Augusto Cesar F de Moraes, PhD
,
School of Medicine of the University of Sao Paulo, Sao Paulo, Brazil
Juan Miguel Fernandez-Alvira, PhD
,
Faculty of Health Sciences of the University of Zaragoza, Zaragoza, Spain
Heraclito B Carvalho, PhD
,
School of Medicine of the University of Sao Paulo, Sao Paulo, Brazil
Aline Meirhaeghe-Hurez, PhD
,
Univ Lille Nord de France, Lille, France
Jean Dallongeville, PhD
,
Univ Lille Nord de France, Lille, France
Anthony Kafatos, PhD
,
School of Medicine of the University of Crete, Heraklion, Greece
Denes Molnar, PhD
,
Medical Faculty - University of Pécs, Pecs, Hungary
Yannis Manios, PhD
,
Harokopio University, Athens, Greece
Idoia Labayen, PhD
,
University of the Basque Country, Vitoria, Spain
Jonatan R Ruiz, PhD
,
School of Sport Sciences, University of Granada, Granada, Spain
Kurt Widhalm, PhD
,
Medical University of Vienna, Vienna, Austria
Christina Breidenassel, PhD
,
Faculty of Physical Activity and Sport-INEF of the Technical University of Madrid, Marid, Spain
Marcela Gonzalez-Gross, PhD
,
Faculty of Physical Activity and Sport-INEF of the Technical University of Madrid, Marid, Spain
Luis A Moreno, PhD
,
School of Medicine of the University of Sao Paulo, Sao Paulo, Brazil
INTRODUCTION: Blood pressure is influenced by genetic, environmental and lifestyle factors and by the existence of interactions between these components. We hypothesized that there are interactions between the four SNPs selected two genes known to increase the levels of blood pressure (BP): rs1801131 and rs1537516 in MTHFR (Methylenetetrahydrofolate reductase) and rs1800779 and rsc3918227 in NOS3 (Nitric Oxide Synthase 3) with physical activity (PA) levels; and we tested this hypothesis in a sample of European adolescents participating in the HELENA study.
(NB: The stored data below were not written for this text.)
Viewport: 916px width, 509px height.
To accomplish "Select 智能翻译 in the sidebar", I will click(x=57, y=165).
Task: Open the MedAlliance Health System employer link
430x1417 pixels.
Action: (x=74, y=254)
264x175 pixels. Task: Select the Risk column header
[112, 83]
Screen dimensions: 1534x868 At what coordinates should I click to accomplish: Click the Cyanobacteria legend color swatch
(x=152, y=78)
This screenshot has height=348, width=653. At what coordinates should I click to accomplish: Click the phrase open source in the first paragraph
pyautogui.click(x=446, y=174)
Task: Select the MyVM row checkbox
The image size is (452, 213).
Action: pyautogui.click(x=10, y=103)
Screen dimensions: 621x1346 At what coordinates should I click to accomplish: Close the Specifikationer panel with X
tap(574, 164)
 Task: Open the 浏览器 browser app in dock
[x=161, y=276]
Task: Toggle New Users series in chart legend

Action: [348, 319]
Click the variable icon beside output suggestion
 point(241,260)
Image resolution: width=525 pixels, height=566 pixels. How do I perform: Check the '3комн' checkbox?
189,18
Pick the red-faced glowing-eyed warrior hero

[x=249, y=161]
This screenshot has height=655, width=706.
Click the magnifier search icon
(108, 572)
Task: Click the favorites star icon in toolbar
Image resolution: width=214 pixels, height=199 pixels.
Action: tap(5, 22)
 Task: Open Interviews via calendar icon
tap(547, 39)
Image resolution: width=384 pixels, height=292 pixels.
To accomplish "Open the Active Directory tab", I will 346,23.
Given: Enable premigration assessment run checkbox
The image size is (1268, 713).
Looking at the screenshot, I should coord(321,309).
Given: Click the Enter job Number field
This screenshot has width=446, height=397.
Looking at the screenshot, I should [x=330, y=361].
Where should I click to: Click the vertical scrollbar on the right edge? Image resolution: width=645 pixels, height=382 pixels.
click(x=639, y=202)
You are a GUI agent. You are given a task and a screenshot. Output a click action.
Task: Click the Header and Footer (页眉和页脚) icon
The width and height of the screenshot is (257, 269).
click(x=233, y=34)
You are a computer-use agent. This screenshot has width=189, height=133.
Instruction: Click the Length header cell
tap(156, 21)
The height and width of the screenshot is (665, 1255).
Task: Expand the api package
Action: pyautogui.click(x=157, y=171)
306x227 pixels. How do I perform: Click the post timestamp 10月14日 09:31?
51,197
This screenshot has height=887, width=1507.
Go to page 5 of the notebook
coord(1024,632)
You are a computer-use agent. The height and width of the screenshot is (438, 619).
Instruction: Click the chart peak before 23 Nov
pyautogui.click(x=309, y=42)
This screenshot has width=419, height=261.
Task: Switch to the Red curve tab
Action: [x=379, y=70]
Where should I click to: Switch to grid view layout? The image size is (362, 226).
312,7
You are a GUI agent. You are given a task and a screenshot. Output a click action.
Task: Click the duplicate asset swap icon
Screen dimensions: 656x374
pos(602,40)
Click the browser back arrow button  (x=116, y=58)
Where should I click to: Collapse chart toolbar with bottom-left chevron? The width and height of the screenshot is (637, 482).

METHODS: Adolescents were issued from the Healthy Lifestyle in Europe by Nutrition in Adolescence cross-sectional study (n = 1,009; 12.5–17.5 yr; 532 girls). Multilevel linear regression with mixed intercept models were used to estimate systolic (SBP) and diastolic blood pressure (DBP) means adjusted for potential confounders. Physical activity (PA) was measured by accelerometry, and classified as active when they accumulated at least 60 min/d of moderate-to-vigorous PA. Six polymorphisms in two genes (MTHFR and NOS3) were genotyped.
RESULTS: A significant interaction between the NOS3 rs3918227 polymorphism, PA (<60 min/d) and DBP was detected (p=0.034). The minor allele of rs3918227 was associated with higher SBP values in adolescents being inactive (<60 min/d) than in active (≥60 min/d) adolescents (+5.6 mmHg vs +0.9 mmHg, p=0.026, respectively).
CONCLUSIONS: Meeting current PA recommendations (at least 1h per day of PA) attenuates the deleterious effect of the NOS3 rs3918227 polymorphism on SBP in European adolescents.